## Records provided
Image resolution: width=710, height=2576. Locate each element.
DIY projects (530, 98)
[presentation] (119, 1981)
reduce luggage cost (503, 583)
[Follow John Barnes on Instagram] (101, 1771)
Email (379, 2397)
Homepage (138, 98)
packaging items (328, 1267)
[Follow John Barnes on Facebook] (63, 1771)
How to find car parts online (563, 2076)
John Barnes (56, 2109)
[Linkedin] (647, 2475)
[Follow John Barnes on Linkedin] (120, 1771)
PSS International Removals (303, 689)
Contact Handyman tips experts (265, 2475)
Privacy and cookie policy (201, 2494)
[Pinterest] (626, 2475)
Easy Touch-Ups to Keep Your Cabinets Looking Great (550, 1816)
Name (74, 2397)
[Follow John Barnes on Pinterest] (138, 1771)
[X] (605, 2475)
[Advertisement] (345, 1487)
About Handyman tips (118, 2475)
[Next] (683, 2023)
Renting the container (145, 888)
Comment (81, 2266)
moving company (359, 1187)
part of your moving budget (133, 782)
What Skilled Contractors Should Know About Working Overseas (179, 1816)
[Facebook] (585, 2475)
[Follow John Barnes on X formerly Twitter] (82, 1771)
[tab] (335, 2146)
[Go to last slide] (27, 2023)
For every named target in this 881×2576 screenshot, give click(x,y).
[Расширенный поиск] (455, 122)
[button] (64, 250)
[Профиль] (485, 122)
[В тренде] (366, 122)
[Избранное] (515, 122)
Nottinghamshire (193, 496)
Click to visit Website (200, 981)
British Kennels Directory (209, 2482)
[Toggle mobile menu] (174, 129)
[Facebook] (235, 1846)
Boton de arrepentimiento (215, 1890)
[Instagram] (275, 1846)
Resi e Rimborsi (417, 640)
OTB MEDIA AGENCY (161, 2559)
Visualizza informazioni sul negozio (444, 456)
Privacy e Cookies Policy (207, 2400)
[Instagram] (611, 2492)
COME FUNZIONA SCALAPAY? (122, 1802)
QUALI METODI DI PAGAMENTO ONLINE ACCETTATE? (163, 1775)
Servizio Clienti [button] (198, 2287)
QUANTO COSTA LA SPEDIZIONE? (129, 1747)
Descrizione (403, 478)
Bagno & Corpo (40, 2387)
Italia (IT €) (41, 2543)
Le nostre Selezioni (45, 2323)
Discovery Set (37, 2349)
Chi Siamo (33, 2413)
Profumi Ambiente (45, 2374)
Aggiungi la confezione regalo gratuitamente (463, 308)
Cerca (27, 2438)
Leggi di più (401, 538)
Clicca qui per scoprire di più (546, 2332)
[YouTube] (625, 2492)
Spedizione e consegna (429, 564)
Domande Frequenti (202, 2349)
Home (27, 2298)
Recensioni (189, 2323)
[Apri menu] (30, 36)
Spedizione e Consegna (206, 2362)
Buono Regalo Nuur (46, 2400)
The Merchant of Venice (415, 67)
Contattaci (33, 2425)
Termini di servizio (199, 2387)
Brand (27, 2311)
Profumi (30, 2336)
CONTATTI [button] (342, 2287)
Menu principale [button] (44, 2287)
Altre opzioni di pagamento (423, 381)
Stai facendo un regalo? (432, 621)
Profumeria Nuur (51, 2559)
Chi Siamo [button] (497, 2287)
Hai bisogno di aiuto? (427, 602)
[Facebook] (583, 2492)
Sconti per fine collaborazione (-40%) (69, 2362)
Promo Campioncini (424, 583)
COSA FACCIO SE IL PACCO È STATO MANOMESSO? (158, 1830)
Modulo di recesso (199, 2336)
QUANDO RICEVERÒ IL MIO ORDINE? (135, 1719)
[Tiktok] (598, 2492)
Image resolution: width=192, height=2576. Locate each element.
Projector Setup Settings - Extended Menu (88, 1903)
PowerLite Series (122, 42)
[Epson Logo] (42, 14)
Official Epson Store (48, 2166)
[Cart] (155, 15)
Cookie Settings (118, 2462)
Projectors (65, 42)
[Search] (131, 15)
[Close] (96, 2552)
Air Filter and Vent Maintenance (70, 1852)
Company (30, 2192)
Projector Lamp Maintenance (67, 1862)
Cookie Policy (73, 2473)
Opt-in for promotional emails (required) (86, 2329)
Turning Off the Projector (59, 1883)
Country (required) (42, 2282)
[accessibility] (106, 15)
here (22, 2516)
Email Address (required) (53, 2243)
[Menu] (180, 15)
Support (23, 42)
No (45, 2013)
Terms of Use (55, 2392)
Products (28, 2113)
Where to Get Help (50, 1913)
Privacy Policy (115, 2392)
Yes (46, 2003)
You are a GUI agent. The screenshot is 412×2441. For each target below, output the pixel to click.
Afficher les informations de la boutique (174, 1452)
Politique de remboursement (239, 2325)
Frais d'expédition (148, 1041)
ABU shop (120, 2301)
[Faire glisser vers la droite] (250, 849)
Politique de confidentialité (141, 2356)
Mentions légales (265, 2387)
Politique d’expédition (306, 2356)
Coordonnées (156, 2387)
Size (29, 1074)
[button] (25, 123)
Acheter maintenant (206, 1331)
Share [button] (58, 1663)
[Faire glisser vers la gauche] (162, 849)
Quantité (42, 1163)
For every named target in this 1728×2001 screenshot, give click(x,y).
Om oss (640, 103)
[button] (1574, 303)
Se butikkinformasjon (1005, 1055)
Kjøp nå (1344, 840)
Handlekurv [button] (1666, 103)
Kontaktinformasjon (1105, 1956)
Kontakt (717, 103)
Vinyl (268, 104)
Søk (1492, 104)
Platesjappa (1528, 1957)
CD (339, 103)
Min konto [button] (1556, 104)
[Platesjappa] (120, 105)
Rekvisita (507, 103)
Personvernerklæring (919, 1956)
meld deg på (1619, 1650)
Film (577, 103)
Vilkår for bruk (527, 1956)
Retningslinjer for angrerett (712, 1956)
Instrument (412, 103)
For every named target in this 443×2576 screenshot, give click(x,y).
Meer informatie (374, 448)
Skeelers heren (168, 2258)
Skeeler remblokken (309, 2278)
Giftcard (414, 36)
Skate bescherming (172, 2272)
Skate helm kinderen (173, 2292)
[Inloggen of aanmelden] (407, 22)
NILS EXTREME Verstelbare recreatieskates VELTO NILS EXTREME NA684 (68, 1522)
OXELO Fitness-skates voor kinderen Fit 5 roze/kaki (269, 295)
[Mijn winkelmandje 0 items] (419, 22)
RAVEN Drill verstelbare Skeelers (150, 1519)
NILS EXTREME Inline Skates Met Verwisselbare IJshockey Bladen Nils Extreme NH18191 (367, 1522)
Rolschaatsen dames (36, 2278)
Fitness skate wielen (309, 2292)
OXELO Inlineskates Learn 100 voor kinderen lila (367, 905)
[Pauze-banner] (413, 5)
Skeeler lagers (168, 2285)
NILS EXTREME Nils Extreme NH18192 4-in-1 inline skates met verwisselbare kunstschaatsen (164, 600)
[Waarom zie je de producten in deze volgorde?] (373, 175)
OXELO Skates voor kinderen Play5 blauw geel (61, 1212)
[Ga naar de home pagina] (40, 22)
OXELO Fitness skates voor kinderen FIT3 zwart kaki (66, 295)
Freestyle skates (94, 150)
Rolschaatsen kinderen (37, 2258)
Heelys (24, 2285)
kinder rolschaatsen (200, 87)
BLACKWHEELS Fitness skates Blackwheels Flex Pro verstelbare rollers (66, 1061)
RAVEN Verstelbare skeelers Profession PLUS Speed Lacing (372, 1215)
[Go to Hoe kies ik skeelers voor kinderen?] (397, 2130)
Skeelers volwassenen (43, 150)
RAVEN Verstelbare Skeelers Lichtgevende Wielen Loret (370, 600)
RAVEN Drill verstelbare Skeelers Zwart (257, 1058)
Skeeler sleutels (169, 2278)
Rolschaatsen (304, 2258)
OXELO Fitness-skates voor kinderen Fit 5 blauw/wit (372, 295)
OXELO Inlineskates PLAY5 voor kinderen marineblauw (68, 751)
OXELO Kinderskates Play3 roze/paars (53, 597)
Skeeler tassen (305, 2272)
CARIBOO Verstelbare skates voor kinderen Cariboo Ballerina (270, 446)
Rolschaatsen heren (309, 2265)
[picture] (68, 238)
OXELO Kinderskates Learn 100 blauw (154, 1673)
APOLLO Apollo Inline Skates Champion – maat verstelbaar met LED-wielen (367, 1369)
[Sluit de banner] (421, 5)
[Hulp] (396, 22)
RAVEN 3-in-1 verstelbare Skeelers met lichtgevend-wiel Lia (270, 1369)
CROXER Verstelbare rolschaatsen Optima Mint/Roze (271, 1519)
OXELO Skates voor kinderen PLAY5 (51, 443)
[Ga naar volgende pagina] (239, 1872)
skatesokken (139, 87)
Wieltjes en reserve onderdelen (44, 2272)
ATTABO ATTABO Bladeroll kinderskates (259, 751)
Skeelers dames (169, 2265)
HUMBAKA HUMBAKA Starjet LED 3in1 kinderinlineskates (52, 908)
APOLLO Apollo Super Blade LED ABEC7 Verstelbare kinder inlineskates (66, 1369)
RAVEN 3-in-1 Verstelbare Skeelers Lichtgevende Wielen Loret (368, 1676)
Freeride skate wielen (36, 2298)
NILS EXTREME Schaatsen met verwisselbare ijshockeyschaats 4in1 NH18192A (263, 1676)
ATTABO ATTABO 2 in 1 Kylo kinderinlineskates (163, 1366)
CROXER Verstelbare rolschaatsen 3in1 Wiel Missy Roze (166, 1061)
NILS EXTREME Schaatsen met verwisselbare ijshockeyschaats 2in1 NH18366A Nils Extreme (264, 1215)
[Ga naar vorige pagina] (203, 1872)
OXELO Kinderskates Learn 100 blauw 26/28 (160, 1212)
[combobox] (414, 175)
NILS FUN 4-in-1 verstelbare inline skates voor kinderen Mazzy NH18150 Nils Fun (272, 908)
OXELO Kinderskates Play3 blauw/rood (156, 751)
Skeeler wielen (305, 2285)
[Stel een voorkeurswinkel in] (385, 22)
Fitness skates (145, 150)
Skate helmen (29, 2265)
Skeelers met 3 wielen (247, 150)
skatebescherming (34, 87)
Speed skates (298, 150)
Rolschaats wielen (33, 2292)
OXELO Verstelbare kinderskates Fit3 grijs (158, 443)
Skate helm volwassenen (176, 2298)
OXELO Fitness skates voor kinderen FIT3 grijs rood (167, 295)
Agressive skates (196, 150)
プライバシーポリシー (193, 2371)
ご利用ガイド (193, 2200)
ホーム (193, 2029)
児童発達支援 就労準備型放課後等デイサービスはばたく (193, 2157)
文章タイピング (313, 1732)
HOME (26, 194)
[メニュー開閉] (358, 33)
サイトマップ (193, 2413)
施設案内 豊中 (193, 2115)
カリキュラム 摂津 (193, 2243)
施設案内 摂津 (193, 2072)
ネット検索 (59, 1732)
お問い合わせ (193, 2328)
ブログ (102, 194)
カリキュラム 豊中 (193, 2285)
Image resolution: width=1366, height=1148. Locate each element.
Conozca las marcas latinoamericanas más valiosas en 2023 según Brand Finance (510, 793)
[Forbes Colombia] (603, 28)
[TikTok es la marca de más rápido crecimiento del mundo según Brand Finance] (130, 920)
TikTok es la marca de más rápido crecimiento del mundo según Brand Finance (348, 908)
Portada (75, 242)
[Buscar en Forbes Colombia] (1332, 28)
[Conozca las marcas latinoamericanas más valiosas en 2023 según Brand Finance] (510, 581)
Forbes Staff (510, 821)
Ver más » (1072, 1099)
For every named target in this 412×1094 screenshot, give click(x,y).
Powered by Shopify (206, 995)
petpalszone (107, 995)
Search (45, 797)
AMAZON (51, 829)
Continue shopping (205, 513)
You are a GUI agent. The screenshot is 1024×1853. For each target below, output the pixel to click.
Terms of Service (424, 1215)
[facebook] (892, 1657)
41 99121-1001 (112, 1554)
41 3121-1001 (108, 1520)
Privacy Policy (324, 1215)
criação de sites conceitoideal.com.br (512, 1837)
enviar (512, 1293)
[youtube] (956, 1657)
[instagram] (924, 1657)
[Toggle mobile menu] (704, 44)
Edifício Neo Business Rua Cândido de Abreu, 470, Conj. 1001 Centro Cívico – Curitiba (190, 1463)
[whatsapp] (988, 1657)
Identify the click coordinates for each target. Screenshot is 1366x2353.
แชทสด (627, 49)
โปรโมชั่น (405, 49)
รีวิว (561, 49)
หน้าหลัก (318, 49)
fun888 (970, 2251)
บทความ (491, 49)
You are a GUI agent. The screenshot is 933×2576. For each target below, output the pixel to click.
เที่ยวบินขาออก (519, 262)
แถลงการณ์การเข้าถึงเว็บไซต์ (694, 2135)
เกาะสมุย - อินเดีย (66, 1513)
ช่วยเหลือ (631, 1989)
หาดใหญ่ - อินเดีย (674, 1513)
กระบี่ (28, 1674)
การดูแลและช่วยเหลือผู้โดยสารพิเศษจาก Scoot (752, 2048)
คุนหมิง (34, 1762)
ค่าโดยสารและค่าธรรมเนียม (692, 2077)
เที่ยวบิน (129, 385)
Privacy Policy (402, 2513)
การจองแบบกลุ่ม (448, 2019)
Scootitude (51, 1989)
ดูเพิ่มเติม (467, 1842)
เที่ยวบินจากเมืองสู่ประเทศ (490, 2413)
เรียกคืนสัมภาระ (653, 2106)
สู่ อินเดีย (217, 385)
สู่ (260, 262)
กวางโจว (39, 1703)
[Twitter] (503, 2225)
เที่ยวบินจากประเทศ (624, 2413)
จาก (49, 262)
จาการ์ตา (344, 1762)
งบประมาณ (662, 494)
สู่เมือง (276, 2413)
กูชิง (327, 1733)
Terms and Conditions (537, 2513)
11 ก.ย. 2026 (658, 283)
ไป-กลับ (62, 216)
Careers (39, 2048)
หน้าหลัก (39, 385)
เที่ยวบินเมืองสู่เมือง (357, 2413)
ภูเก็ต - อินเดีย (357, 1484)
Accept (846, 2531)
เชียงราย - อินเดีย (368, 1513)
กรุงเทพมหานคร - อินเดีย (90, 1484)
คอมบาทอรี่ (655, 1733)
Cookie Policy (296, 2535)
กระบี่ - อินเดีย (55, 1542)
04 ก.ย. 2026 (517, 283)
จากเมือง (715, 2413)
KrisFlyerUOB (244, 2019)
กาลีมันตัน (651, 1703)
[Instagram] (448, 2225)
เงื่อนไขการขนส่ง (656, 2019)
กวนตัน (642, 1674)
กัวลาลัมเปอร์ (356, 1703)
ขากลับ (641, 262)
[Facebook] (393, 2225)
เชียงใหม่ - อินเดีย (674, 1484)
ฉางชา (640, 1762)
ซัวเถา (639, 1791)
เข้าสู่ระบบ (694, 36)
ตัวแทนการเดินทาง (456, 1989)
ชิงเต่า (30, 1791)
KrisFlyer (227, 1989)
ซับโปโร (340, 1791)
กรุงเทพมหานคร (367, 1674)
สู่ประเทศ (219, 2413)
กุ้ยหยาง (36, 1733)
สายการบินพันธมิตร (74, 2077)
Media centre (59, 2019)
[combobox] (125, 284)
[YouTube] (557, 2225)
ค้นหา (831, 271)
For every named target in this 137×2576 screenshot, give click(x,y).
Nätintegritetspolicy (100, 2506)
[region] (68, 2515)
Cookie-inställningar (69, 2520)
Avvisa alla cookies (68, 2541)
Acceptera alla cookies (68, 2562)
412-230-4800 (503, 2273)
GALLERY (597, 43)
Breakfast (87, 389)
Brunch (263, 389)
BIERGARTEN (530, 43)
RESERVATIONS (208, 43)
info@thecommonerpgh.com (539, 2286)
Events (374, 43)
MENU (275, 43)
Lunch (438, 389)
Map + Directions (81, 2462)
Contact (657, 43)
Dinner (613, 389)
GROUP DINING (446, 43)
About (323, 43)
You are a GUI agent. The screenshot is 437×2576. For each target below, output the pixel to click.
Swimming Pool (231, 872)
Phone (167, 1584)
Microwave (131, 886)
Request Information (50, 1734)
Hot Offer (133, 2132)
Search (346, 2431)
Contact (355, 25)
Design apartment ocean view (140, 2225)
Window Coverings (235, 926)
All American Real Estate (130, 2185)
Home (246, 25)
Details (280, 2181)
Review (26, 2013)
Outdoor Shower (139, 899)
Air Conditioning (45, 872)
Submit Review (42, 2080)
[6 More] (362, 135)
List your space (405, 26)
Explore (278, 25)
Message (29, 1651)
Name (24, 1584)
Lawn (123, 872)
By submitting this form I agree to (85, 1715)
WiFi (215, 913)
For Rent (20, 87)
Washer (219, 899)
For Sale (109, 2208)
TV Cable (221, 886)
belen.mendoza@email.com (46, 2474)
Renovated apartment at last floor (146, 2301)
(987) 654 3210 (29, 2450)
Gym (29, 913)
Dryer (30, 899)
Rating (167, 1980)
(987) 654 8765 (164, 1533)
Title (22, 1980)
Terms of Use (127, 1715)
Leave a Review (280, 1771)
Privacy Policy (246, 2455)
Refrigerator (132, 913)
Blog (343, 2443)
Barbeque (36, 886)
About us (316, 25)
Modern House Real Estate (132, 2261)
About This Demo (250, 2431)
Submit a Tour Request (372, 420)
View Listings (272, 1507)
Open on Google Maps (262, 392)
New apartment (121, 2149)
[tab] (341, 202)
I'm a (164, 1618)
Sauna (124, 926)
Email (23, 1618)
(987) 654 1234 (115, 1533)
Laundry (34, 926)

## Goal of the exercise
Reproduce the records above line by line, without any change, up to and including the line that holds "[Follow John Barnes on Linkedin] (120, 1771)".

## Answer section
Image resolution: width=710, height=2576. Locate each element.
DIY projects (530, 98)
[presentation] (119, 1981)
reduce luggage cost (503, 583)
[Follow John Barnes on Instagram] (101, 1771)
Email (379, 2397)
Homepage (138, 98)
packaging items (328, 1267)
[Follow John Barnes on Facebook] (63, 1771)
How to find car parts online (563, 2076)
John Barnes (56, 2109)
[Linkedin] (647, 2475)
[Follow John Barnes on Linkedin] (120, 1771)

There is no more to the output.